Ungrounded system: The system whose neutral points are not earthed,
the system is also called isolated neutral system.
Distribution system: A system operating at a nominal voltage not
exceeding 33kV.
Earth connection A connection to the general mass of earth by means of
an earthing electrode or earthing electrodes electrically connected at a
given location.
Earth resistance: In relation to an earth connection, this means the
resistance to the general mass of earth measured in ohms.
Earthing conductor: A conductor connecting any portion of the earthing
system to works required to be earthed, or to any other portion of the
earthing system.
Earthing electrode: A metal rod, tube, pipe, plate or other conductor
buried in or driven into the ground and used for making a connection to
the general mass of earth.
Earthing values: Values measured with an earth resistance tester.
Earthing system: All conductors, piping, electrodes, clamps and other
connections whereby conductors or other works are earthed.

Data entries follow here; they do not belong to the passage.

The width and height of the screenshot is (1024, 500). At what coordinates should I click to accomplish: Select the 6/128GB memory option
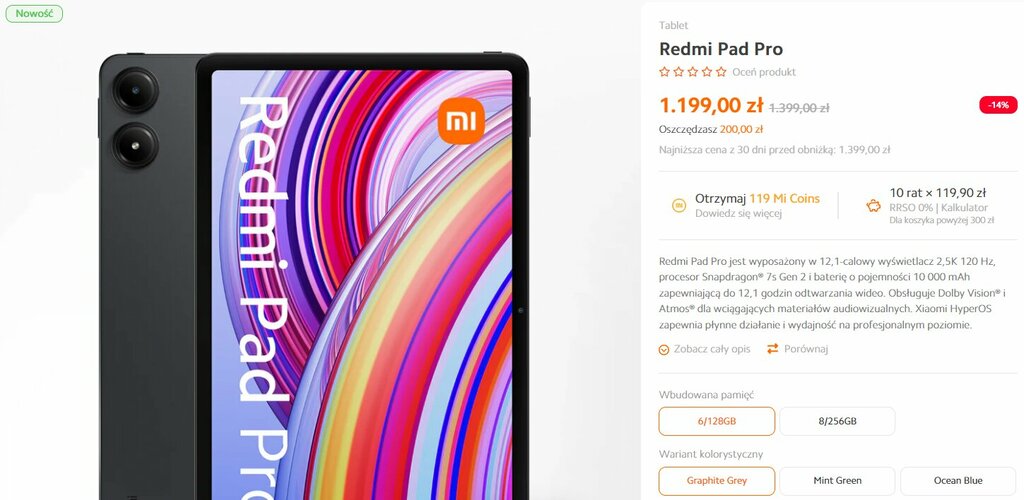[x=716, y=421]
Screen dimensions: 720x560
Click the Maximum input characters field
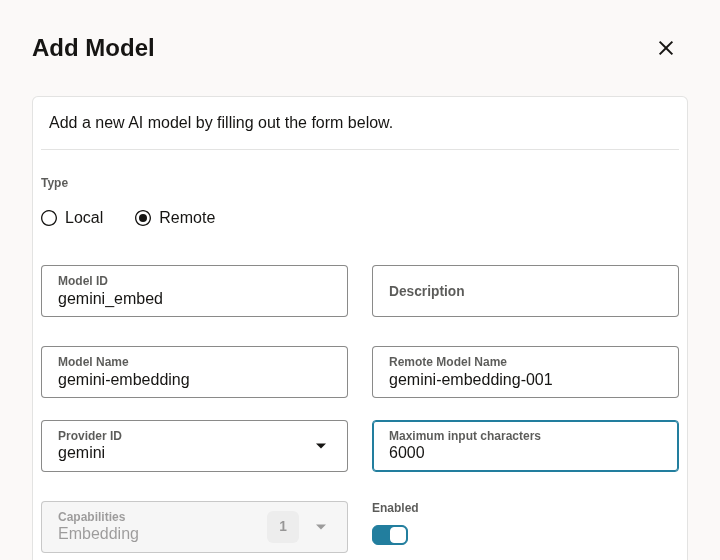[525, 446]
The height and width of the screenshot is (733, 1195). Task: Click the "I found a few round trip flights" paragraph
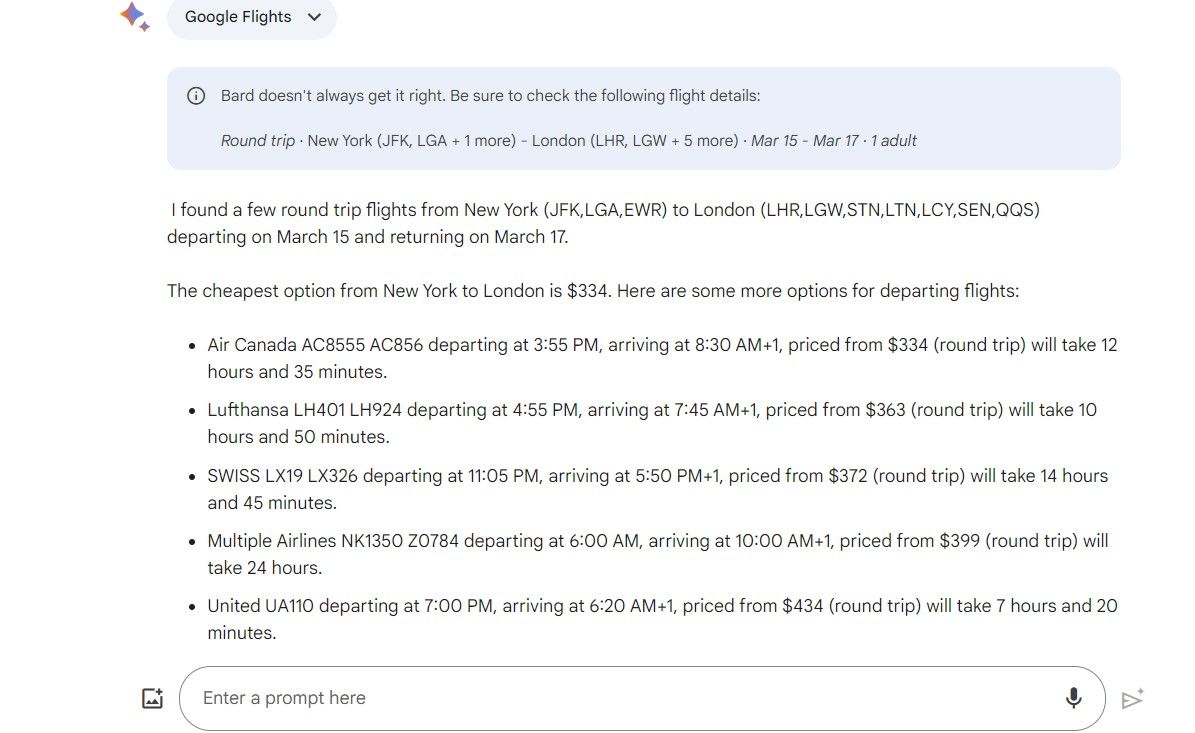tap(605, 224)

Exposed conductive parts: Includes electrical equipment that can be
touched by the standard test finger and is not live, but can become live if
basic insulation fails.
Step voltage: The voltage drop caused by a current flowing through the
body between both feet, in contact with the ground one meter apart.
Touch voltage: The voltage drop caused by a current flowing through the
body between both hands and both feet. In this instance, the hands are in
contact with an earthed conductive part within 2.4 meters of the ground.
The feet are within a radius of 1.0m at ground level.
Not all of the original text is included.